**EXERCISE INSTRUCTIONS:** For the entries below, repeat exactly each line starting with the one that contains "[button] (701, 189)" and going on through the one that contains "[Search] (1312, 39)", and no others.

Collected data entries
|---|
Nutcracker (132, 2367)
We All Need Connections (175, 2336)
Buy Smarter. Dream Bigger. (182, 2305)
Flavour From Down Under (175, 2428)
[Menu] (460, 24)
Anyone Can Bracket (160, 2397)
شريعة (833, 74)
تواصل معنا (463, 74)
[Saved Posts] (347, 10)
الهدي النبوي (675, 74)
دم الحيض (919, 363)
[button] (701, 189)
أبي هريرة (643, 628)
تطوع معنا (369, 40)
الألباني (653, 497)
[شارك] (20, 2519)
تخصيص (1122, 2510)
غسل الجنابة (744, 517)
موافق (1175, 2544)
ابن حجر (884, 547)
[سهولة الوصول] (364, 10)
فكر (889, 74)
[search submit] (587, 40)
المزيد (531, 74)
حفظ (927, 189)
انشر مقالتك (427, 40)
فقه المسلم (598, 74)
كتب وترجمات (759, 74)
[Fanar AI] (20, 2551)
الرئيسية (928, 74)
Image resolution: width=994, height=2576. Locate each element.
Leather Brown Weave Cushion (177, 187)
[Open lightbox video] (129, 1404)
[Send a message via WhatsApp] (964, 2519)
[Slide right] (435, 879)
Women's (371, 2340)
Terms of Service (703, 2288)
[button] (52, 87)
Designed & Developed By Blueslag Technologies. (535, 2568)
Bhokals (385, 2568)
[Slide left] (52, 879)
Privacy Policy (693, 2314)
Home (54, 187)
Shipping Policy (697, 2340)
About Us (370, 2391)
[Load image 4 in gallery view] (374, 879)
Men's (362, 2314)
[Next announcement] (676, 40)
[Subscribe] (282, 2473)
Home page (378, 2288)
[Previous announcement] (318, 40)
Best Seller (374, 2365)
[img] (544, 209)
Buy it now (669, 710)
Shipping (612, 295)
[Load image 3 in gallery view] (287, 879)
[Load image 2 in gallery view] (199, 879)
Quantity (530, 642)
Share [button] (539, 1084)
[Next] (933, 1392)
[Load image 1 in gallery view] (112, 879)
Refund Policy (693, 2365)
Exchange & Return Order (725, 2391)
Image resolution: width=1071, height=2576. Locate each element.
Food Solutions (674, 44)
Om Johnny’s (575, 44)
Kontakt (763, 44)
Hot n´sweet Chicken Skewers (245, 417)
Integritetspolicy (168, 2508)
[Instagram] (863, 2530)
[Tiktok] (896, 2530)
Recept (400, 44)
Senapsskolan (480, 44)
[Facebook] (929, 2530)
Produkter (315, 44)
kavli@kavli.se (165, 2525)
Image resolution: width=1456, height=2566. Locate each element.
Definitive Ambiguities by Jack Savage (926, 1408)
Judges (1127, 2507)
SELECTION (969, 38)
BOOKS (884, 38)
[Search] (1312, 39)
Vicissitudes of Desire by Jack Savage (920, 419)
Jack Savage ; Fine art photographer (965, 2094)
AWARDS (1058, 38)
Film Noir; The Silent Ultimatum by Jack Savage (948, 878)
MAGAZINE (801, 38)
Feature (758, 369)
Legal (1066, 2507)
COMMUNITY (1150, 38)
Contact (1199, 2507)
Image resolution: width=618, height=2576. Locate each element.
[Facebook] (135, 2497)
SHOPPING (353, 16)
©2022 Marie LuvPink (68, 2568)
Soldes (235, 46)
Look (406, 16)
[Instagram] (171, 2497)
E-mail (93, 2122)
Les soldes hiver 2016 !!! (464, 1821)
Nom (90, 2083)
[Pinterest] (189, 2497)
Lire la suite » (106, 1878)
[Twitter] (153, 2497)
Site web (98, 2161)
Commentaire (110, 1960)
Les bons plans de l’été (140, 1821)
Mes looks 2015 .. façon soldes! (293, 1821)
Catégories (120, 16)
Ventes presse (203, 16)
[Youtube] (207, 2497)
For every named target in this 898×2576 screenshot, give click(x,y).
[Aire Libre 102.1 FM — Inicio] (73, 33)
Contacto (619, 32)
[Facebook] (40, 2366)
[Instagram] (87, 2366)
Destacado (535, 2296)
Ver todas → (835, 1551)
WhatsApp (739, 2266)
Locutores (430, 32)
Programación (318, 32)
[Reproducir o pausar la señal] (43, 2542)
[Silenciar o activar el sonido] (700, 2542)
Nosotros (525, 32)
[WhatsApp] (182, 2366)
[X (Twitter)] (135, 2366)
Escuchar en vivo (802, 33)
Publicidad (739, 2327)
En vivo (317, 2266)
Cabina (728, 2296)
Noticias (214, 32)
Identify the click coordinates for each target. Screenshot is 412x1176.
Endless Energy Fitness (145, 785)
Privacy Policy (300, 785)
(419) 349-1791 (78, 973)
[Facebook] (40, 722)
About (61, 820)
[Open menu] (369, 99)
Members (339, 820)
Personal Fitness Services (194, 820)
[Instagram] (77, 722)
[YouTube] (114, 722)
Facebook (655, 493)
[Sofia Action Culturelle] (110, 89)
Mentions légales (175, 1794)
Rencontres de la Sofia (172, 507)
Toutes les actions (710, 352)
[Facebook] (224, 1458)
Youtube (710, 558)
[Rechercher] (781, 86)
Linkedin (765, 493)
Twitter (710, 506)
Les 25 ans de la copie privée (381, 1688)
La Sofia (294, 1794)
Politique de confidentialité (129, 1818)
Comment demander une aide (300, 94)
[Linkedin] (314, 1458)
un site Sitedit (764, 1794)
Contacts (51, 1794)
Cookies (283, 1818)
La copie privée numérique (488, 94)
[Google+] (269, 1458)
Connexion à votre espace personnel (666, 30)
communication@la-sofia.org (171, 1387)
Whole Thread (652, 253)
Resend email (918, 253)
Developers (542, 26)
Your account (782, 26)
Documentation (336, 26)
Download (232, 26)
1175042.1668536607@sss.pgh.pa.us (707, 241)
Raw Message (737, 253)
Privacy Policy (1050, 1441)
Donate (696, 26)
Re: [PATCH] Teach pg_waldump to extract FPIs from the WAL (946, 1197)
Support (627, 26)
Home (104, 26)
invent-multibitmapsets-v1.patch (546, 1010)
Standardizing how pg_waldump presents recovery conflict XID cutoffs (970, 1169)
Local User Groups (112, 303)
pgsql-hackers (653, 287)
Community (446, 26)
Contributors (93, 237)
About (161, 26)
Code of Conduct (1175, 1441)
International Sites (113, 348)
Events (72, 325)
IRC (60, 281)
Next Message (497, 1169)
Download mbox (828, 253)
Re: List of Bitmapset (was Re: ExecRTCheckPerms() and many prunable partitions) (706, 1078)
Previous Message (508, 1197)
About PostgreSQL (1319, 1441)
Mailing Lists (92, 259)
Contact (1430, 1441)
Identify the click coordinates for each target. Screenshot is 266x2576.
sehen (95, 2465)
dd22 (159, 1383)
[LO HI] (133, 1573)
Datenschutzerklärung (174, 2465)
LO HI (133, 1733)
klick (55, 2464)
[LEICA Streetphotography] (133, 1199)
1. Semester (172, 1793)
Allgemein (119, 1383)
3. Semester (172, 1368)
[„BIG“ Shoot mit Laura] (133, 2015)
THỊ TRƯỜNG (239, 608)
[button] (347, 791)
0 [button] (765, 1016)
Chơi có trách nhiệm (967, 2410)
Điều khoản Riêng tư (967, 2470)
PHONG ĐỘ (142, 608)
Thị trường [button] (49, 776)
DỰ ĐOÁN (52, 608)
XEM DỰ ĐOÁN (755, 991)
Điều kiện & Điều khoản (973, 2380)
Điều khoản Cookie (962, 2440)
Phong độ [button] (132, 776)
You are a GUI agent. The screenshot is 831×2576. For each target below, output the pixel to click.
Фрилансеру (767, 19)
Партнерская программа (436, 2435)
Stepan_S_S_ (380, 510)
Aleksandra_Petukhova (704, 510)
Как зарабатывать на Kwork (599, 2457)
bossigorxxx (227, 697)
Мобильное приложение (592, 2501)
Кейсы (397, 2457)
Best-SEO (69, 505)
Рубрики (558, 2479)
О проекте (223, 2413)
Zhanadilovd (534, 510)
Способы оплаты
|---|
**WRITTEN ANSWER:**
[button] (701, 189)
أبي هريرة (643, 628)
تطوع معنا (369, 40)
الألباني (653, 497)
[شارك] (20, 2519)
تخصيص (1122, 2510)
غسل الجنابة (744, 517)
موافق (1175, 2544)
ابن حجر (884, 547)
[سهولة الوصول] (364, 10)
فكر (889, 74)
[search submit] (587, 40)
المزيد (531, 74)
حفظ (927, 189)
انشر مقالتك (427, 40)
فقه المسلم (598, 74)
كتب وترجمات (759, 74)
[Fanar AI] (20, 2551)
الرئيسية (928, 74)
Image resolution: width=994, height=2576. Locate each element.
Leather Brown Weave Cushion (177, 187)
[Open lightbox video] (129, 1404)
[Send a message via WhatsApp] (964, 2519)
[Slide right] (435, 879)
Women's (371, 2340)
Terms of Service (703, 2288)
[button] (52, 87)
Designed & Developed By Blueslag Technologies. (535, 2568)
Bhokals (385, 2568)
[Slide left] (52, 879)
Privacy Policy (693, 2314)
Home (54, 187)
Shipping Policy (697, 2340)
About Us (370, 2391)
[Load image 4 in gallery view] (374, 879)
Men's (362, 2314)
[Next announcement] (676, 40)
[Subscribe] (282, 2473)
Home page (378, 2288)
[Previous announcement] (318, 40)
Best Seller (374, 2365)
[img] (544, 209)
Buy it now (669, 710)
Shipping (612, 295)
[Load image 3 in gallery view] (287, 879)
[Load image 2 in gallery view] (199, 879)
Quantity (530, 642)
Share [button] (539, 1084)
[Next] (933, 1392)
[Load image 1 in gallery view] (112, 879)
Refund Policy (693, 2365)
Exchange & Return Order (725, 2391)
Image resolution: width=1071, height=2576. Locate each element.
Food Solutions (674, 44)
Om Johnny’s (575, 44)
Kontakt (763, 44)
Hot n´sweet Chicken Skewers (245, 417)
Integritetspolicy (168, 2508)
[Instagram] (863, 2530)
[Tiktok] (896, 2530)
Recept (400, 44)
Senapsskolan (480, 44)
[Facebook] (929, 2530)
Produkter (315, 44)
kavli@kavli.se (165, 2525)
Image resolution: width=1456, height=2566. Locate each element.
Definitive Ambiguities by Jack Savage (926, 1408)
Judges (1127, 2507)
SELECTION (969, 38)
BOOKS (884, 38)
[Search] (1312, 39)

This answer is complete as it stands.